Source material below:

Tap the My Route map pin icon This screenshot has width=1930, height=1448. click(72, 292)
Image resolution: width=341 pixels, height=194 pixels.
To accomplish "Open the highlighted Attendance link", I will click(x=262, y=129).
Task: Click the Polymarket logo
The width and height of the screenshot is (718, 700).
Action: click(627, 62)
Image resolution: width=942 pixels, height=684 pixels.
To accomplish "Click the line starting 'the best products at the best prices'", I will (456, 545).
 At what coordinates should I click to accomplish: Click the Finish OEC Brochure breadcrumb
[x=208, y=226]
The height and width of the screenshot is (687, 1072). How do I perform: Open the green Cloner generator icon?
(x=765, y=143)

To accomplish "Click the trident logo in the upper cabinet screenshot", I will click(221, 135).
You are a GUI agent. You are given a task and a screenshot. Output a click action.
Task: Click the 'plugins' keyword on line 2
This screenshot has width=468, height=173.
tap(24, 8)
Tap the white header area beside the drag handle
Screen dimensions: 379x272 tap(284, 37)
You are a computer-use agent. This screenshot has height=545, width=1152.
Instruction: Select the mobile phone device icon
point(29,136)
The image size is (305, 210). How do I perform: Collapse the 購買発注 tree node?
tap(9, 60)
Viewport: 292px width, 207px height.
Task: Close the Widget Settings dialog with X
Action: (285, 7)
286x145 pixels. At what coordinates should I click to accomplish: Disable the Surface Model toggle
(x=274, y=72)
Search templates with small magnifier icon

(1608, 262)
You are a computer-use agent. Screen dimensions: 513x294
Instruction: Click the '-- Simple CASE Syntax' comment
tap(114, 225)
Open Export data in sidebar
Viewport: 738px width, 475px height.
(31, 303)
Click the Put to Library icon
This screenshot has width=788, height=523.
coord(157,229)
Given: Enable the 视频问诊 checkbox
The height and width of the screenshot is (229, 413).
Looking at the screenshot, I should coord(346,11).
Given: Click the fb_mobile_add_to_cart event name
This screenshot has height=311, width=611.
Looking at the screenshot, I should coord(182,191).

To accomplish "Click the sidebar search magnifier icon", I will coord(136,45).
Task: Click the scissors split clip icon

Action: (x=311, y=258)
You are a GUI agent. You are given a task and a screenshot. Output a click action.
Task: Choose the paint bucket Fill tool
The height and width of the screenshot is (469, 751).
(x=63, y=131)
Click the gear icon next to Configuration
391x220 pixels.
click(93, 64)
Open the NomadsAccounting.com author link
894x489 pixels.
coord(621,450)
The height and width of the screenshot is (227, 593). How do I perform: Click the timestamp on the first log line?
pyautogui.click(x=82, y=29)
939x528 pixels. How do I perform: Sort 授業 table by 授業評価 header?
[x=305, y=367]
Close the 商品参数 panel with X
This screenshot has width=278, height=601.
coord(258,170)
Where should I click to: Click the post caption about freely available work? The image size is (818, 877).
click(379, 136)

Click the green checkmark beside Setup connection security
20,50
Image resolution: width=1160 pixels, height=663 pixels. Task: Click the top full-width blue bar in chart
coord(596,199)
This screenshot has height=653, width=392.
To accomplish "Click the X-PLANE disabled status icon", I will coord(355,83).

End of Source material.

§ Work instructions: Retype, without changes, the lines from the line holding "Task: Click the scissors split clip icon" to the end of the data, both ends included.

§ Solution:
Task: Click the scissors split clip icon

Action: (x=311, y=258)
You are a GUI agent. You are given a task and a screenshot. Output a click action.
Task: Choose the paint bucket Fill tool
The height and width of the screenshot is (469, 751).
(x=63, y=131)
Click the gear icon next to Configuration
391x220 pixels.
click(93, 64)
Open the NomadsAccounting.com author link
894x489 pixels.
coord(621,450)
The height and width of the screenshot is (227, 593). How do I perform: Click the timestamp on the first log line?
pyautogui.click(x=82, y=29)
939x528 pixels. How do I perform: Sort 授業 table by 授業評価 header?
[x=305, y=367]
Close the 商品参数 panel with X
This screenshot has width=278, height=601.
coord(258,170)
Where should I click to: Click the post caption about freely available work? The image size is (818, 877).
click(379, 136)

Click the green checkmark beside Setup connection security
20,50
Image resolution: width=1160 pixels, height=663 pixels. Task: Click the top full-width blue bar in chart
coord(596,199)
This screenshot has height=653, width=392.
To accomplish "Click the X-PLANE disabled status icon", I will coord(355,83).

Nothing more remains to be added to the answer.